→ **WRITTEN TASKS**
[A] According to the pull request description, what benefit comes from implementing the attention implementation as a module?
[B] Transcribe the passage of the pull request description between "(kv_cache): QuantizedKVCache()" and "(1) and (2)", inclusive.
[C] In the pull request description, what is a module's attention implementation set to when it has a q/tconfig applied?
━━ SOURCE EXTRACT
[Transform] [Attention] [KV Cache] Support KV-cache integrated attention transform and quantization #428

kylesayrs · 2025-08-20T01:48:01Z

Purpose

Support attention transforms
Support attention quantization
Support any kv cache quantization strategy
Support kv cache quantization in hf

LlamaAttention(
  (q_proj): Linear(in_features=4096, out_features=4096, bias=False)
  (k_proj): Linear(in_features=4096, out_features=1024, bias=False)
  (v_proj): Linear(in_features=4096, out_features=1024, bias=False)
  (o_proj): Linear(in_features=4096, out_features=4096, bias=False)
  (impl): QuantizedAttentionImpl()
  (kv_cache): QuantizedKVCache()
  (R3_q_attn): HadamardTransform(inverse=False)
  (R3_k_cache): HadamardTransform(inverse=False)
)

Changes

Implement attention implementation hook
- When a module has a q/tconfig applied, its attention implementation is set to ct_hooked_attention
- This implementation is registered as a module to the attention module and called by ct_hooked_attention
- Implementing as a module allows us to integrate with pytorch hooks (and the hooksmixin) enabling (1) and (2)
Move hooked kvcache to compressed-tensors
- Moving qparams directly to the attention module (rather than manually tracking in the kv cache) enables (3)
- Moving qparam initialization to CT enables (4)
━━━━
━━ DATA SEGMENT
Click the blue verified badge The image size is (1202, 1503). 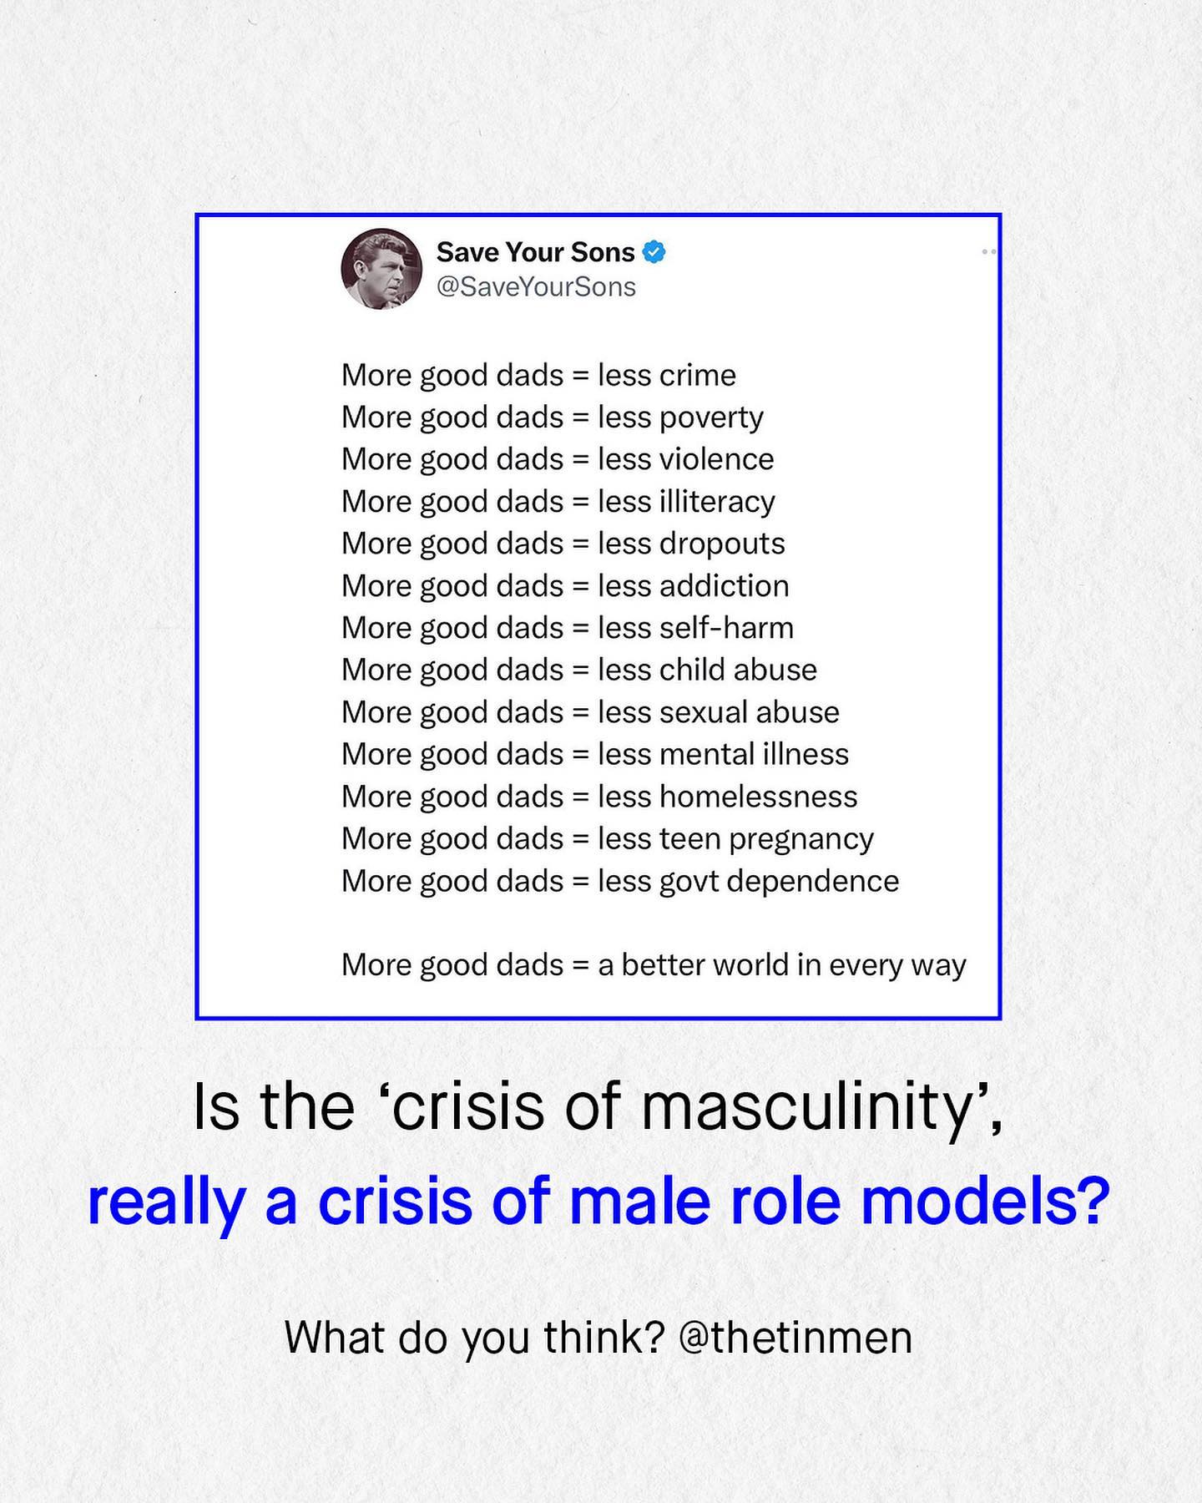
━━━━
→ **RESPONSES IN ORDER**
[A] Implementing it as a module lets it integrate with PyTorch hooks and the hooks mixin. That enables support for attention transforms and for attention quantization.

[B]
(kv_cache): QuantizedKVCache()
  (R3_q_attn): HadamardTransform(inverse=False)
  (R3_k_cache): HadamardTransform(inverse=False)
)

Changes

Implement attention implementation hook
- When a module has a q/tconfig applied, its attention implementation is set to ct_hooked_attention
- This implementation is registered as a module to the attention module and called by ct_hooked_attention
- Implementing as a module allows us to integrate with pytorch hooks (and the hooksmixin) enabling (1) and (2)

[C] It is set to ct_hooked_attention.